* **Try it**
From the first line to the last, repeat the data below exactly.

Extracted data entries
Segment Open

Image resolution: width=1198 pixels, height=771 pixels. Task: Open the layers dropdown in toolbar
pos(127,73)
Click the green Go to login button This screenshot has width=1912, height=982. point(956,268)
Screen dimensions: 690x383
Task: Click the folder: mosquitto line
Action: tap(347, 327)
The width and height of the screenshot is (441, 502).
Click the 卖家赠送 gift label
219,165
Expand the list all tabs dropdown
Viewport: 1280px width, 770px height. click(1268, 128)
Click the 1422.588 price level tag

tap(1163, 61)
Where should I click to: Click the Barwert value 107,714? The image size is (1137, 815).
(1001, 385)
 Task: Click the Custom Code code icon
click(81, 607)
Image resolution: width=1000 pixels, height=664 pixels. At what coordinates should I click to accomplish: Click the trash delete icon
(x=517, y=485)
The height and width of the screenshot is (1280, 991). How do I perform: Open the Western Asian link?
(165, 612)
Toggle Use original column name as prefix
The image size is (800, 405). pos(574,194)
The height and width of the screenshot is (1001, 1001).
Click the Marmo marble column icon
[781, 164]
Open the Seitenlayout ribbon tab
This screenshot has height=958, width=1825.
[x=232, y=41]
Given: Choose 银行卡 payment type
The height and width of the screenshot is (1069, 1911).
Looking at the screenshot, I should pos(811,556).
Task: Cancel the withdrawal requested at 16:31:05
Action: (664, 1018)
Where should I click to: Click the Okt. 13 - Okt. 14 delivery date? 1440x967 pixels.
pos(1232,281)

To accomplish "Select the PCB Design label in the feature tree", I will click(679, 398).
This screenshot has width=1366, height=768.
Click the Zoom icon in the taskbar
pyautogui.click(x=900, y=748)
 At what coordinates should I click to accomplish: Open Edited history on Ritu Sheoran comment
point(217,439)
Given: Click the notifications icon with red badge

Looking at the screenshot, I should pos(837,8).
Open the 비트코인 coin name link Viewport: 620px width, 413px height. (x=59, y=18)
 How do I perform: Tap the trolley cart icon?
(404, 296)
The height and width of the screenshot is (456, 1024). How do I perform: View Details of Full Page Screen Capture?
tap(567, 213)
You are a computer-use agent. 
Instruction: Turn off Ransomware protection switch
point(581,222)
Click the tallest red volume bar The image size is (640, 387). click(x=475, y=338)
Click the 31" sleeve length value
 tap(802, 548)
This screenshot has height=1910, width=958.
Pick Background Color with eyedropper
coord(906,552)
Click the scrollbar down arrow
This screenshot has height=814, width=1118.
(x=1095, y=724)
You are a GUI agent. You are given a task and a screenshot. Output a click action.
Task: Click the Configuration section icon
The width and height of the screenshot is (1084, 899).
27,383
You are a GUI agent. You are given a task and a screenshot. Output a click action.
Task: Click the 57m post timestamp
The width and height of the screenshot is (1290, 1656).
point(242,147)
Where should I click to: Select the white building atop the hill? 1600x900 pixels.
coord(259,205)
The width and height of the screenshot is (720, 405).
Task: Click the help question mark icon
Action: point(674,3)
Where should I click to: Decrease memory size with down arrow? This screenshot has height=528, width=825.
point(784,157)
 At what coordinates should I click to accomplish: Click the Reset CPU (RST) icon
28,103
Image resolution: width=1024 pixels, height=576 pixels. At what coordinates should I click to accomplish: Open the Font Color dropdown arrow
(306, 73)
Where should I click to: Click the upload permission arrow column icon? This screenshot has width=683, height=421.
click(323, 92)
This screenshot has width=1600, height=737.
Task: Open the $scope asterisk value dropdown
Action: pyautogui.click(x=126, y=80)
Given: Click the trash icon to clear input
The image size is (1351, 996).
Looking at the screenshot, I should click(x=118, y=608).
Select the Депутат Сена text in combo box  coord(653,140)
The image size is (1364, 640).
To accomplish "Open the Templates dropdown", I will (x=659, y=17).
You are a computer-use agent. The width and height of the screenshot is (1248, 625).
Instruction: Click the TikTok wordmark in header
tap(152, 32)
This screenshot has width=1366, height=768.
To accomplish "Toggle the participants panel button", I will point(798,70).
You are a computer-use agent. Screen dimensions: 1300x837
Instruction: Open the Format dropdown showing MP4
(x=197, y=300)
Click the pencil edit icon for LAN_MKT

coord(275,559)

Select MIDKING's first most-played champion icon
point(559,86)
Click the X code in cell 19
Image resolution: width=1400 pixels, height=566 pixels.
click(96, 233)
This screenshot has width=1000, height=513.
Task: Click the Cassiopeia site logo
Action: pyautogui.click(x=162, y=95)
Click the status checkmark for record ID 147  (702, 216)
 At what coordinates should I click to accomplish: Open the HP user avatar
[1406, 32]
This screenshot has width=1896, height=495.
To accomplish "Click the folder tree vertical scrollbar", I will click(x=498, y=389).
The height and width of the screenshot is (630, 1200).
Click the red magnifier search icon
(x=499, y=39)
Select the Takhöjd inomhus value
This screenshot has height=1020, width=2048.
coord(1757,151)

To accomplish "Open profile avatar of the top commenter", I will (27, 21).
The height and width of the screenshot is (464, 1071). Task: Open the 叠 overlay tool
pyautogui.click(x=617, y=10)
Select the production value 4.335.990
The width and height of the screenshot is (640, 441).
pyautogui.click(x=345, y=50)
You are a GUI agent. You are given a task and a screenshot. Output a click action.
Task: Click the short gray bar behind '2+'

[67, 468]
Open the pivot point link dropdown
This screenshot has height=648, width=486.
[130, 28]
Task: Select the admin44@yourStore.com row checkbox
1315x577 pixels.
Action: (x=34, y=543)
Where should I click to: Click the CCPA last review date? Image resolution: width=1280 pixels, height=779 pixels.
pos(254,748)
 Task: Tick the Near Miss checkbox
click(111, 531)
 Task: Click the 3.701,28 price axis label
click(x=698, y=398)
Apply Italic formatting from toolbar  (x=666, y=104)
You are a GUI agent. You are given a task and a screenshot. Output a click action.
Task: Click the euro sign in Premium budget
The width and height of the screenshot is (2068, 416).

Segment Closed

* **Written solution**
Image resolution: width=1198 pixels, height=771 pixels. Task: Open the layers dropdown in toolbar
pos(127,73)
Click the green Go to login button This screenshot has width=1912, height=982. point(956,268)
Screen dimensions: 690x383
Task: Click the folder: mosquitto line
Action: tap(347, 327)
The width and height of the screenshot is (441, 502).
Click the 卖家赠送 gift label
219,165
Expand the list all tabs dropdown
Viewport: 1280px width, 770px height. click(1268, 128)
Click the 1422.588 price level tag

tap(1163, 61)
Where should I click to: Click the Barwert value 107,714? The image size is (1137, 815).
(1001, 385)
 Task: Click the Custom Code code icon
click(81, 607)
Image resolution: width=1000 pixels, height=664 pixels. At what coordinates should I click to accomplish: Click the trash delete icon
(x=517, y=485)
The height and width of the screenshot is (1280, 991). How do I perform: Open the Western Asian link?
(165, 612)
Toggle Use original column name as prefix
The image size is (800, 405). pos(574,194)
The height and width of the screenshot is (1001, 1001).
Click the Marmo marble column icon
[781, 164]
Open the Seitenlayout ribbon tab
This screenshot has height=958, width=1825.
[x=232, y=41]
Given: Choose 银行卡 payment type
The height and width of the screenshot is (1069, 1911).
Looking at the screenshot, I should pos(811,556).
Task: Cancel the withdrawal requested at 16:31:05
Action: (664, 1018)
Where should I click to: Click the Okt. 13 - Okt. 14 delivery date? 1440x967 pixels.
pos(1232,281)

To accomplish "Select the PCB Design label in the feature tree", I will click(679, 398).
This screenshot has width=1366, height=768.
Click the Zoom icon in the taskbar
pyautogui.click(x=900, y=748)
 At what coordinates should I click to accomplish: Open Edited history on Ritu Sheoran comment
point(217,439)
Given: Click the notifications icon with red badge

Looking at the screenshot, I should pos(837,8).
Open the 비트코인 coin name link Viewport: 620px width, 413px height. (x=59, y=18)
 How do I perform: Tap the trolley cart icon?
(404, 296)
The height and width of the screenshot is (456, 1024). How do I perform: View Details of Full Page Screen Capture?
tap(567, 213)
You are a computer-use agent. 
Instruction: Turn off Ransomware protection switch
point(581,222)
Click the tallest red volume bar The image size is (640, 387). click(x=475, y=338)
Click the 31" sleeve length value
 tap(802, 548)
This screenshot has height=1910, width=958.
Pick Background Color with eyedropper
coord(906,552)
Click the scrollbar down arrow
This screenshot has height=814, width=1118.
(x=1095, y=724)
You are a GUI agent. You are given a task and a screenshot. Output a click action.
Task: Click the Configuration section icon
The width and height of the screenshot is (1084, 899).
27,383
You are a GUI agent. You are given a task and a screenshot. Output a click action.
Task: Click the 57m post timestamp
The width and height of the screenshot is (1290, 1656).
point(242,147)
Where should I click to: Select the white building atop the hill? 1600x900 pixels.
coord(259,205)
The width and height of the screenshot is (720, 405).
Task: Click the help question mark icon
Action: point(674,3)
Where should I click to: Decrease memory size with down arrow? This screenshot has height=528, width=825.
point(784,157)
 At what coordinates should I click to accomplish: Click the Reset CPU (RST) icon
28,103
Image resolution: width=1024 pixels, height=576 pixels. At what coordinates should I click to accomplish: Open the Font Color dropdown arrow
(306, 73)
Where should I click to: Click the upload permission arrow column icon? This screenshot has width=683, height=421.
click(323, 92)
This screenshot has width=1600, height=737.
Task: Open the $scope asterisk value dropdown
Action: pyautogui.click(x=126, y=80)
Given: Click the trash icon to clear input
The image size is (1351, 996).
Looking at the screenshot, I should click(x=118, y=608).
Select the Депутат Сена text in combo box  coord(653,140)
The image size is (1364, 640).
To accomplish "Open the Templates dropdown", I will (x=659, y=17).
You are a computer-use agent. The width and height of the screenshot is (1248, 625).
Instruction: Click the TikTok wordmark in header
tap(152, 32)
This screenshot has width=1366, height=768.
To accomplish "Toggle the participants panel button", I will point(798,70).
You are a computer-use agent. Screen dimensions: 1300x837
Instruction: Open the Format dropdown showing MP4
(x=197, y=300)
Click the pencil edit icon for LAN_MKT

coord(275,559)

Select MIDKING's first most-played champion icon
point(559,86)
Click the X code in cell 19
Image resolution: width=1400 pixels, height=566 pixels.
click(96, 233)
This screenshot has width=1000, height=513.
Task: Click the Cassiopeia site logo
Action: pyautogui.click(x=162, y=95)
Click the status checkmark for record ID 147  (702, 216)
 At what coordinates should I click to accomplish: Open the HP user avatar
[1406, 32]
This screenshot has width=1896, height=495.
To accomplish "Click the folder tree vertical scrollbar", I will click(x=498, y=389).
The height and width of the screenshot is (630, 1200).
Click the red magnifier search icon
(x=499, y=39)
Select the Takhöjd inomhus value
This screenshot has height=1020, width=2048.
coord(1757,151)

To accomplish "Open profile avatar of the top commenter", I will (27, 21).
The height and width of the screenshot is (464, 1071). Task: Open the 叠 overlay tool
pyautogui.click(x=617, y=10)
Select the production value 4.335.990
The width and height of the screenshot is (640, 441).
pyautogui.click(x=345, y=50)
You are a GUI agent. You are given a task and a screenshot. Output a click action.
Task: Click the short gray bar behind '2+'

[67, 468]
Open the pivot point link dropdown
This screenshot has height=648, width=486.
[130, 28]
Task: Select the admin44@yourStore.com row checkbox
1315x577 pixels.
Action: (x=34, y=543)
Where should I click to: Click the CCPA last review date? Image resolution: width=1280 pixels, height=779 pixels.
pos(254,748)
 Task: Tick the Near Miss checkbox
click(111, 531)
 Task: Click the 3.701,28 price axis label
click(x=698, y=398)
Apply Italic formatting from toolbar  (x=666, y=104)
You are a GUI agent. You are given a task and a screenshot. Output a click action.
Task: Click the euro sign in Premium budget
The width and height of the screenshot is (2068, 416).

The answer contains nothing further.